I know how this feels. As an inventor with a patent and trade dress on a product I was shocked to see my own picture of me wearing my product on a Chinese website. As I looked further I saw even more of them. Some used my pictures and some even used the trademarked name.
Protecting intellectual property
I had noticed that business had slowed down quite a bit, but couldn’t figure out why. Now I knew. I spent the next few months contacting infringers to ask them to remove the product. Some didn’t know they were infringing and took it down. Some ended up becoming my customers and bought from me. But I had to fight the ones that were left. And even now I spend up to an hour every day knocking counterfeiters off the Internet.
So, how do you protect what you create from infringers? I posed that question to several product entrepreneurs who each had their own way of dealing with infringement.
Product entrepreneurs protect intellectual property
Sandy Stein – Finders Key Purse (r)
I invented Finders Key Purse(r) in 2004 while I was a flight attendant. I used my flight attendant friends to help me sell in to the retail gift industry, and in 2005 we sold 1 million units.
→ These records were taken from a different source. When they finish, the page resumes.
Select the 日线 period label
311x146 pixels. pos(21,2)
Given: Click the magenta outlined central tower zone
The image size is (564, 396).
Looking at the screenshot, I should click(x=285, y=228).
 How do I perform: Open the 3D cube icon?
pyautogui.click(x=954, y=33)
Since this was done with my friends, we were sort of underground, but after those million units were sold, the copies came up instantly.
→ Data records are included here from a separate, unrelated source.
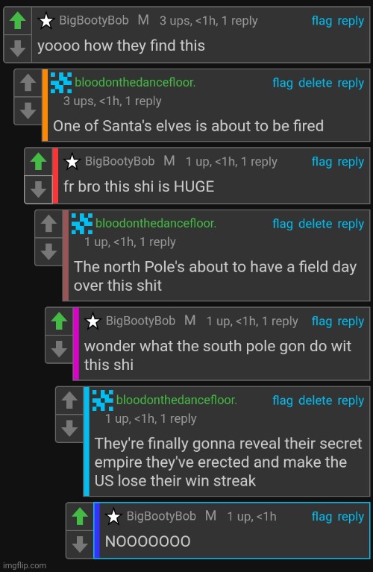The height and width of the screenshot is (572, 373).
Task: Downvote the "NOOOOOOO" comment
Action: pos(80,544)
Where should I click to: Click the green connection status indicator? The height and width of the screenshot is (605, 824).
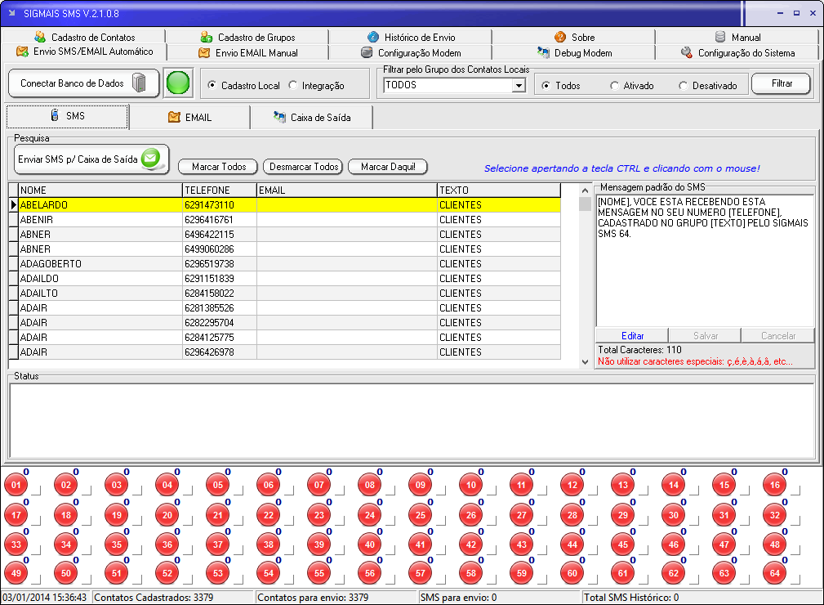tap(178, 83)
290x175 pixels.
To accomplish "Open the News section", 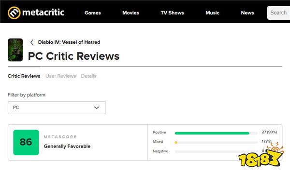I will point(247,13).
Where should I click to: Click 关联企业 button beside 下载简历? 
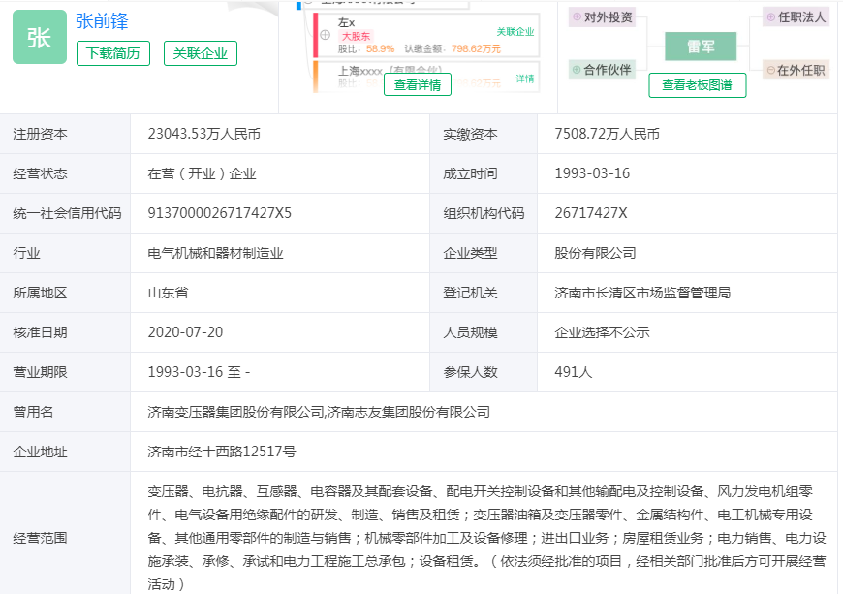tap(200, 54)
Luckily for me I had started the patent process when I first invented it in April 2004, so we had that to protect us but soon realized that it wasn’t much in the way of protection as the small companies would give up with a lawyer letter, but the bigger ones decided to keep going. We finally got our patent a few years later, and had to spend $1 million in legal fees to get one of the biggest infringers out of the market. Since Finders Key Purse(r) is our flagship item, I had to pursue this infringer at all costs, or he would have taken over the market with a similar product with a lesser cost. OUCH! We won-the infringer is no longer selling, but he went BK to get out of paying us.
Value of a patent
Lesson learned. If you want to get a patent, that is not too expensive. If you want to protect and defend your patent, that is extremely expensive, and you need to decide the value of the protection. Had we not had a patent, I am sure we would be out of business today with that infringer and several others who said that they didn’t want to battle me since my patent was so good and I was so litigious.
Sandy Stein
President
www.FindersKeyPurse.com
Intellectual property attorney
Stephen Lesavich, PhD, JD. – Founder & CEO of Coconut Avenue, Book Publishers, Intellectual property attorney, and technology expert
Here is what we do to protect our books:
A U.S. federal copyright application is filed for the content of all our books and the book cover as well.
Information on copyrights can be found at www.loc.gov/copyright This allows an infringer to be sued in federal court if the book contents or cover is copied.
If there is a tag line or branding associated with the book, a U.S. trademark application is filed.